Restate, exactly as written, the entries below from the line that holds "Given: Select the" through the line that holds "Given: Tap the Cleopatra game title logo". Pictures are not part of the copy.

> **Given information**

------------------------------------------------------------------------

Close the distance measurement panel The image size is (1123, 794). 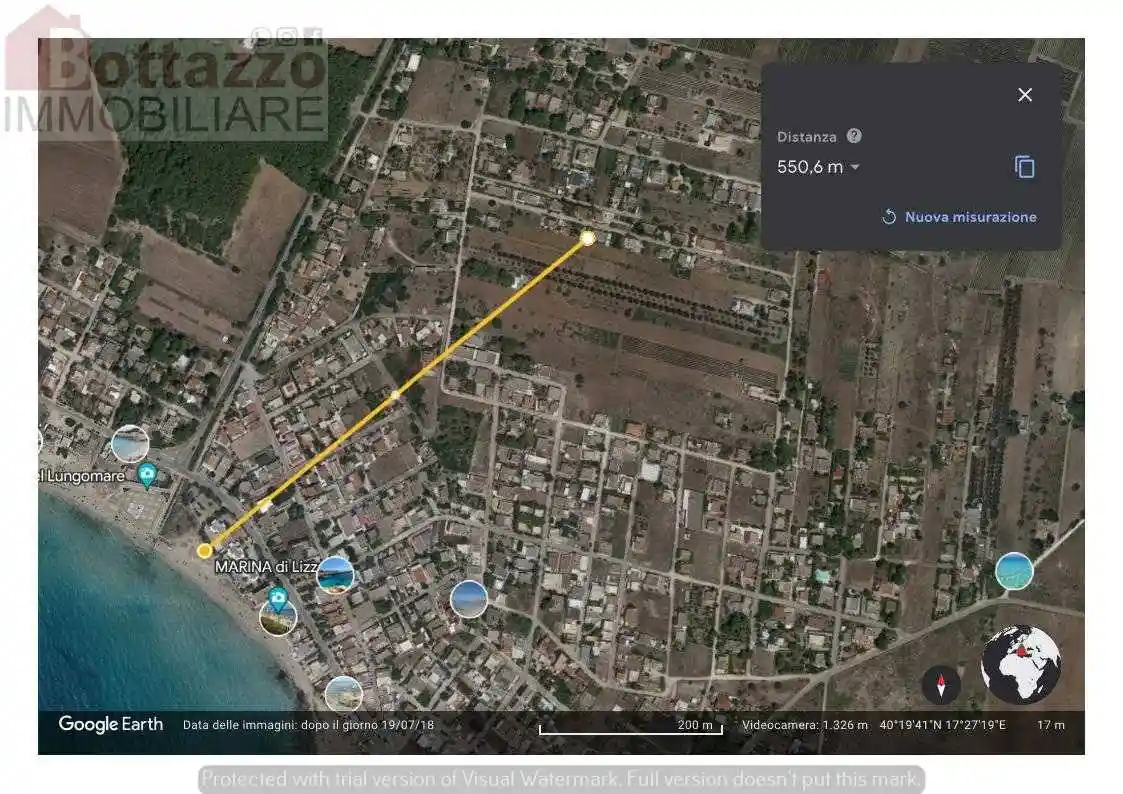1024,95
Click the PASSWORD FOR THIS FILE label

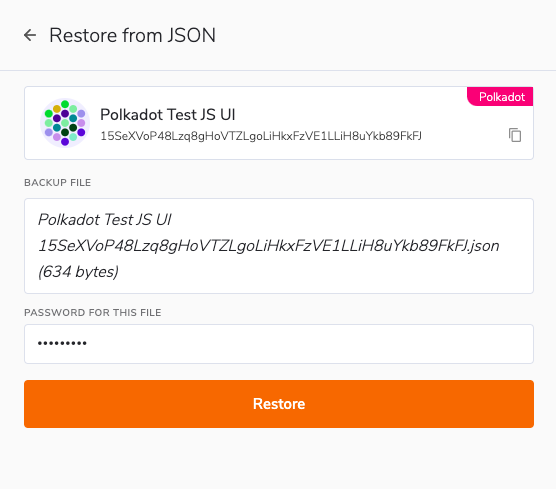93,312
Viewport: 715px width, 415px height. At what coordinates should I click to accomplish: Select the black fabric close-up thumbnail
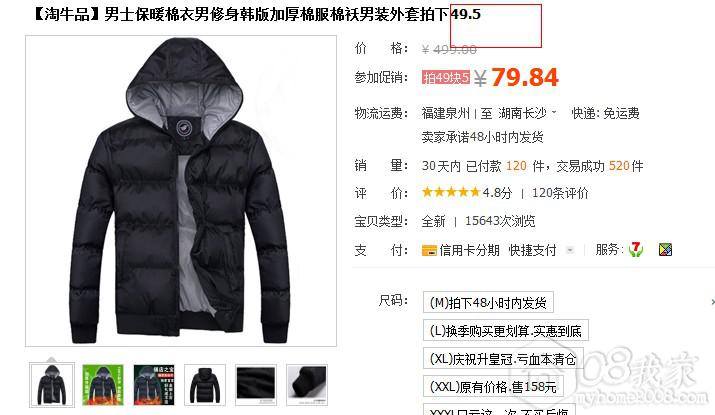click(x=256, y=384)
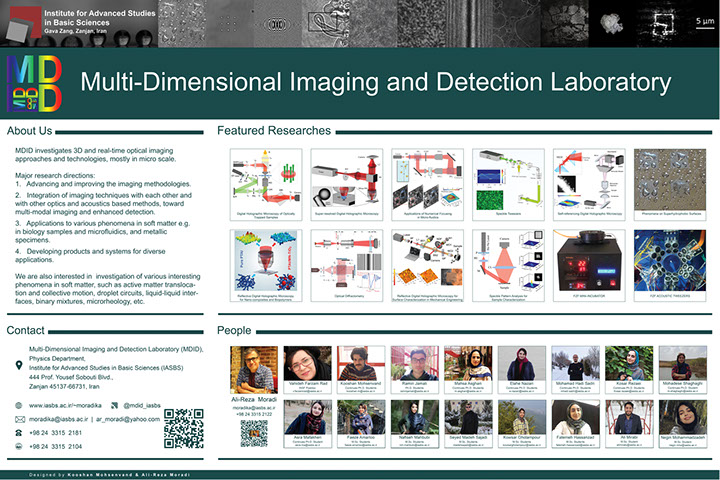Click the moradika@iasbs.ac.ir email address

(58, 419)
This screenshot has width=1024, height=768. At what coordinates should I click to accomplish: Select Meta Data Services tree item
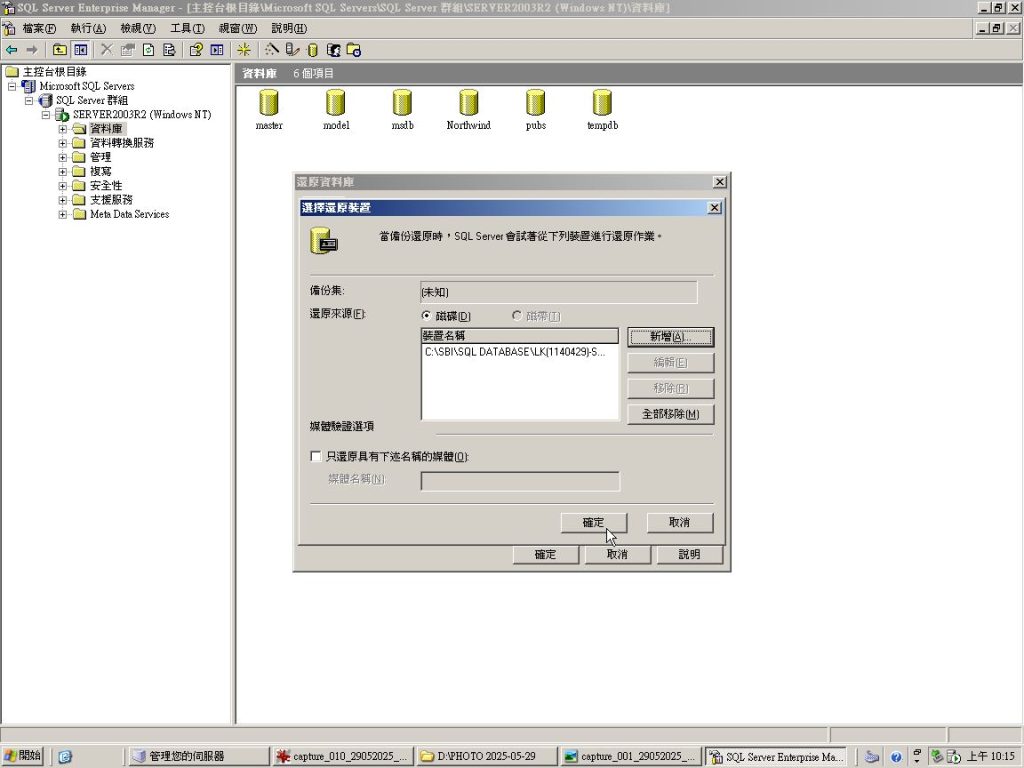click(129, 214)
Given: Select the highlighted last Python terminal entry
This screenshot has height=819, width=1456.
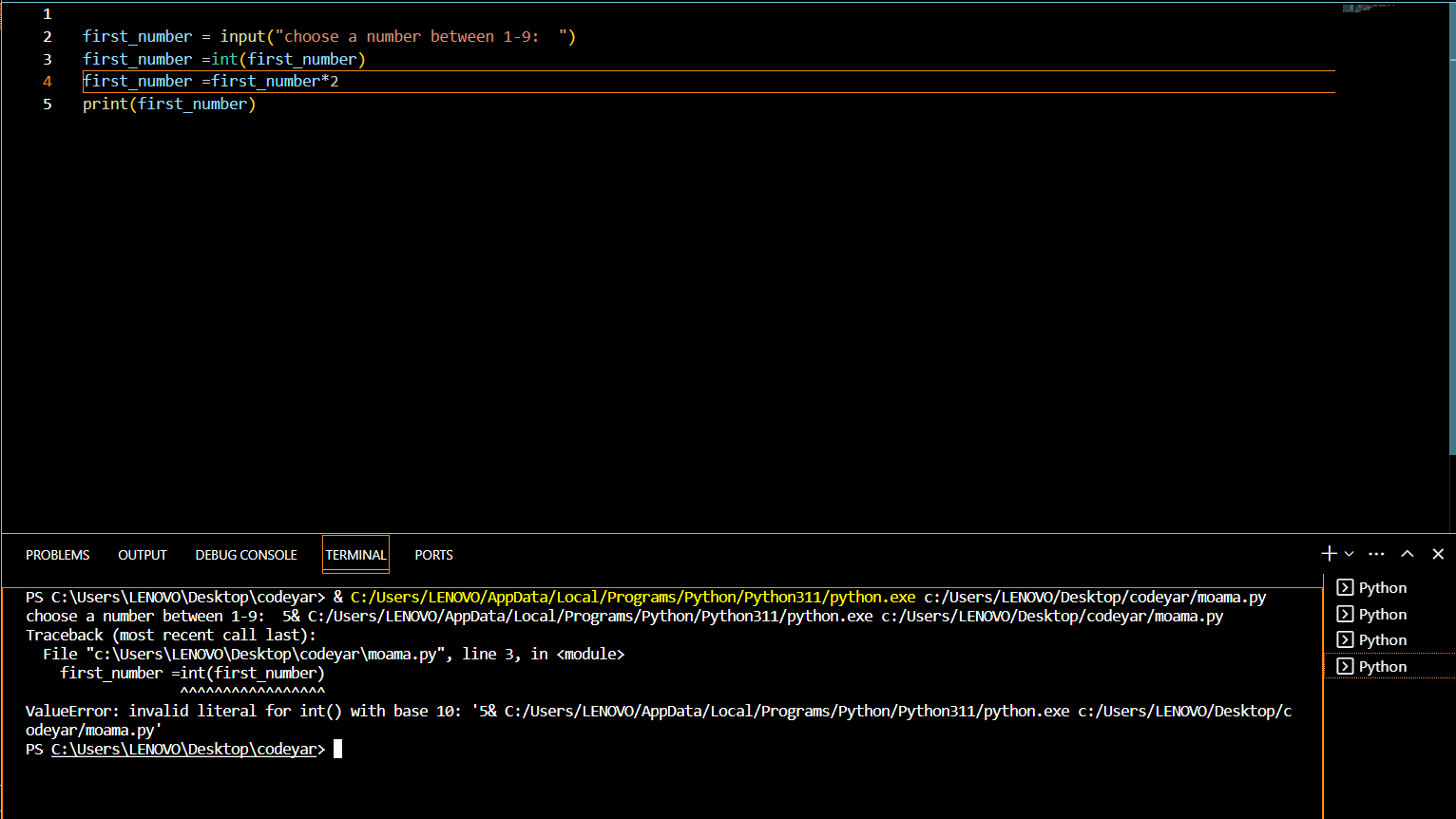Looking at the screenshot, I should click(1389, 666).
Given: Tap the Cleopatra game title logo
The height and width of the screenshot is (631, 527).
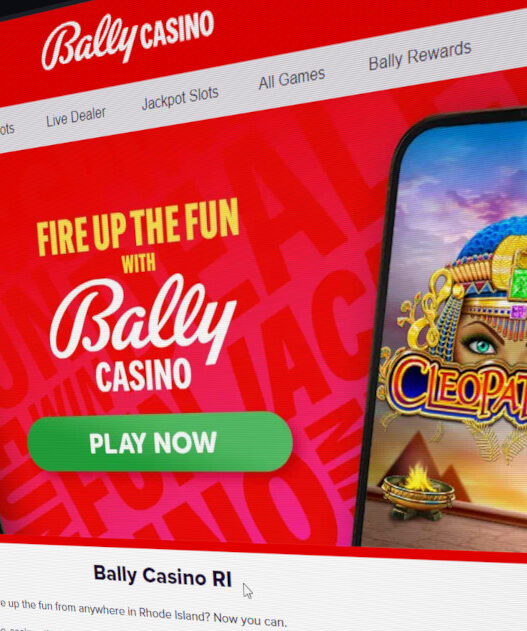Looking at the screenshot, I should click(457, 386).
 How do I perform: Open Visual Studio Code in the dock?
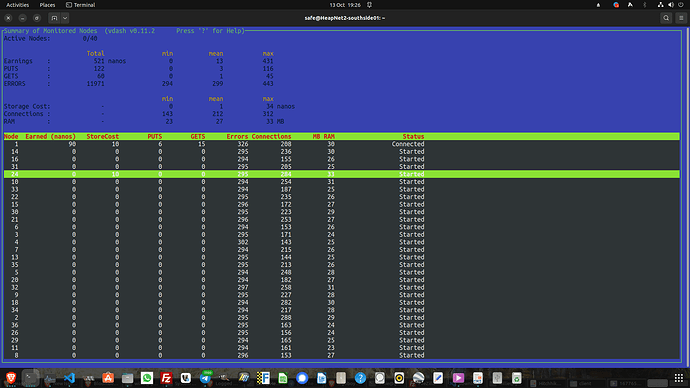pos(69,378)

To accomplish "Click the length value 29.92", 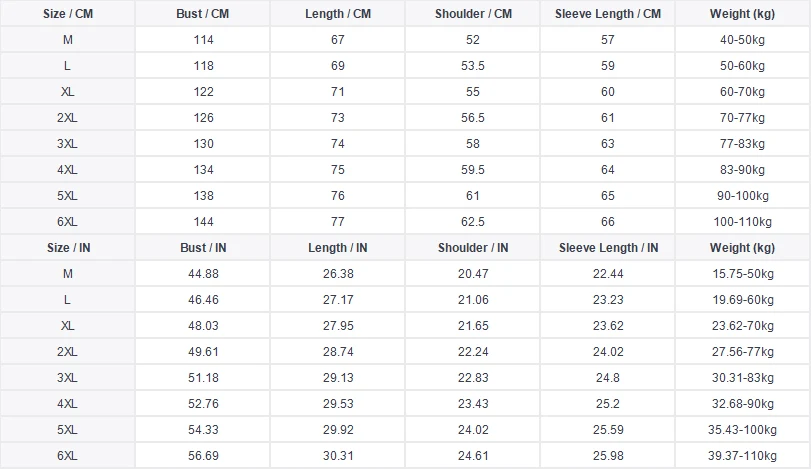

------------------------------------------------------------------------

> **Result**
Given: Select the highlighted last Python terminal entry
This screenshot has height=819, width=1456.
Looking at the screenshot, I should click(1389, 666).
Given: Tap the Cleopatra game title logo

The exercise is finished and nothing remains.